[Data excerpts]
*****

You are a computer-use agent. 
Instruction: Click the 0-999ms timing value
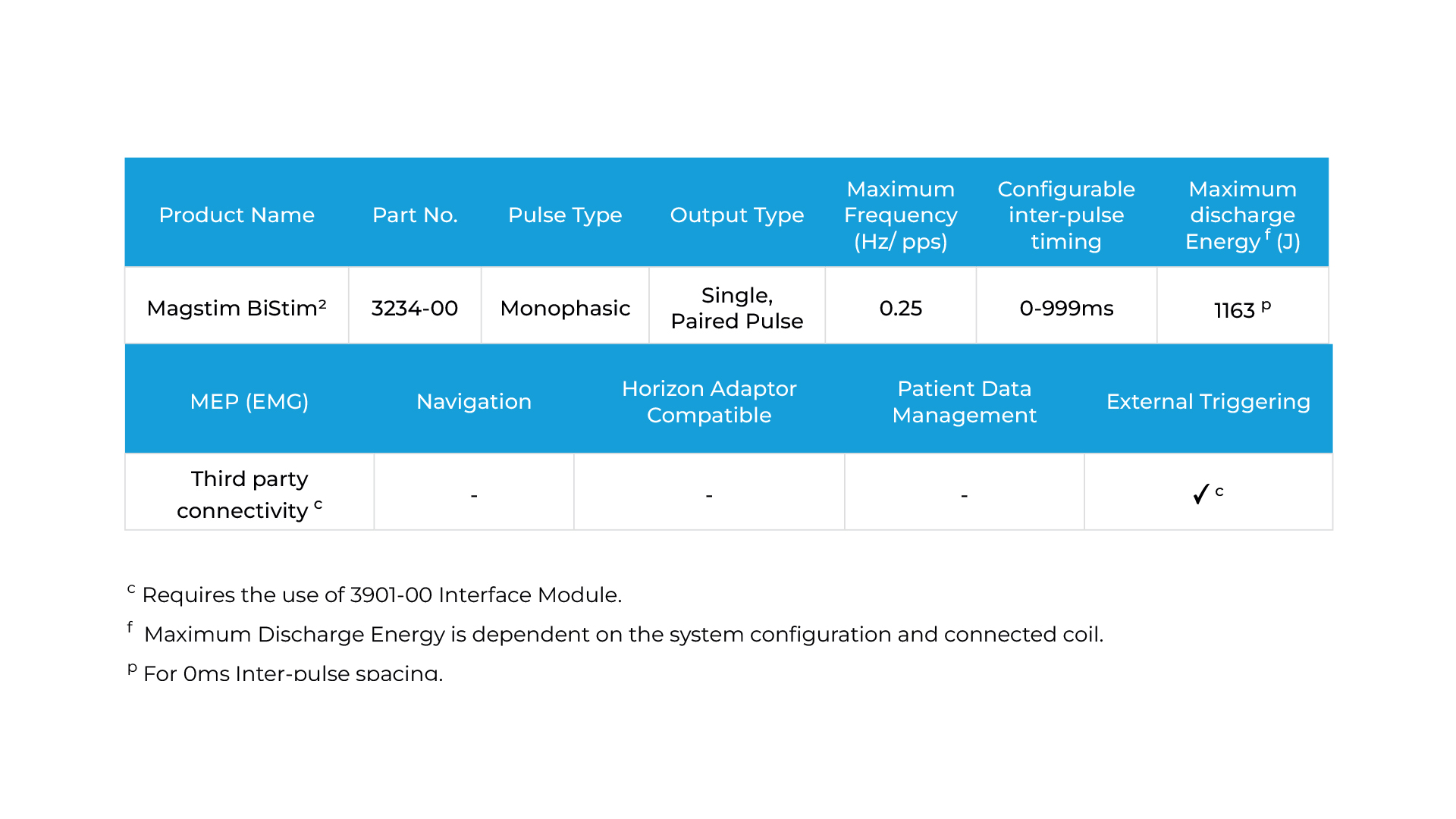1065,308
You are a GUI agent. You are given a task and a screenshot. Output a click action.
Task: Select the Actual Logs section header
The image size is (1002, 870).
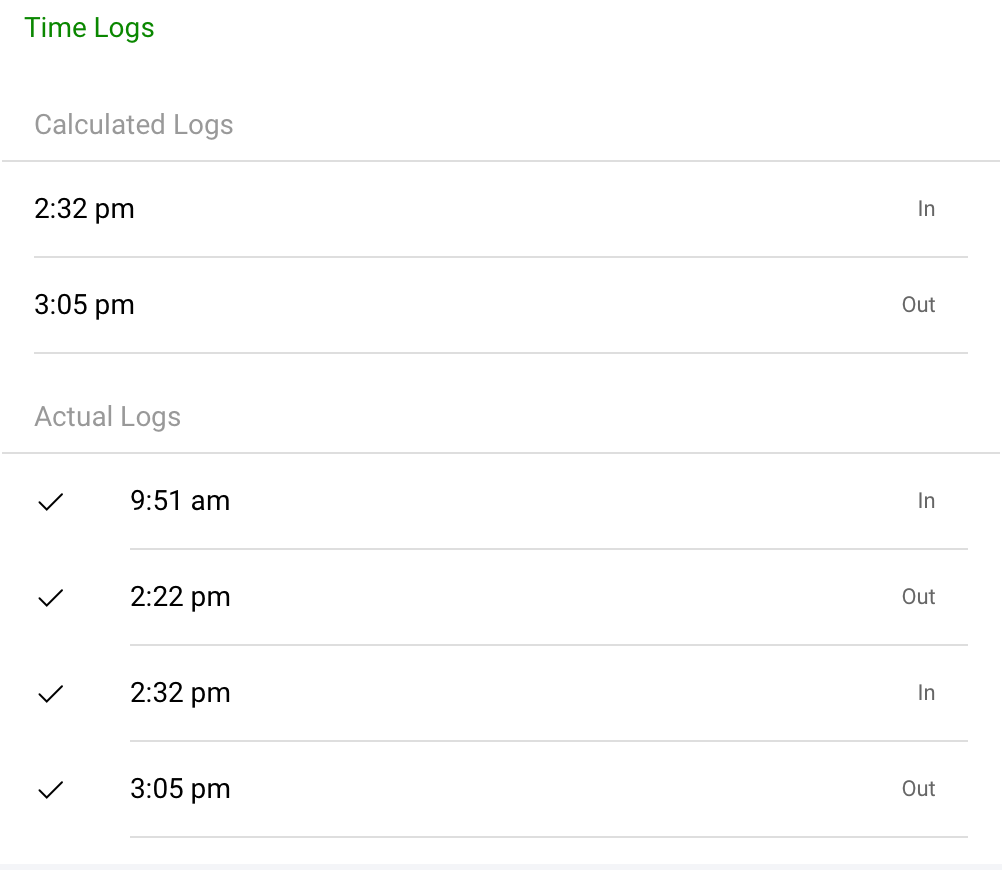[108, 417]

*****

Assigned task:
Wherever a line in the entries above holds "agent", copy that line.

Expected answer:
You are a computer-use agent. 
You are a GUI agent. You are given a task and a screenshot. Output a click action.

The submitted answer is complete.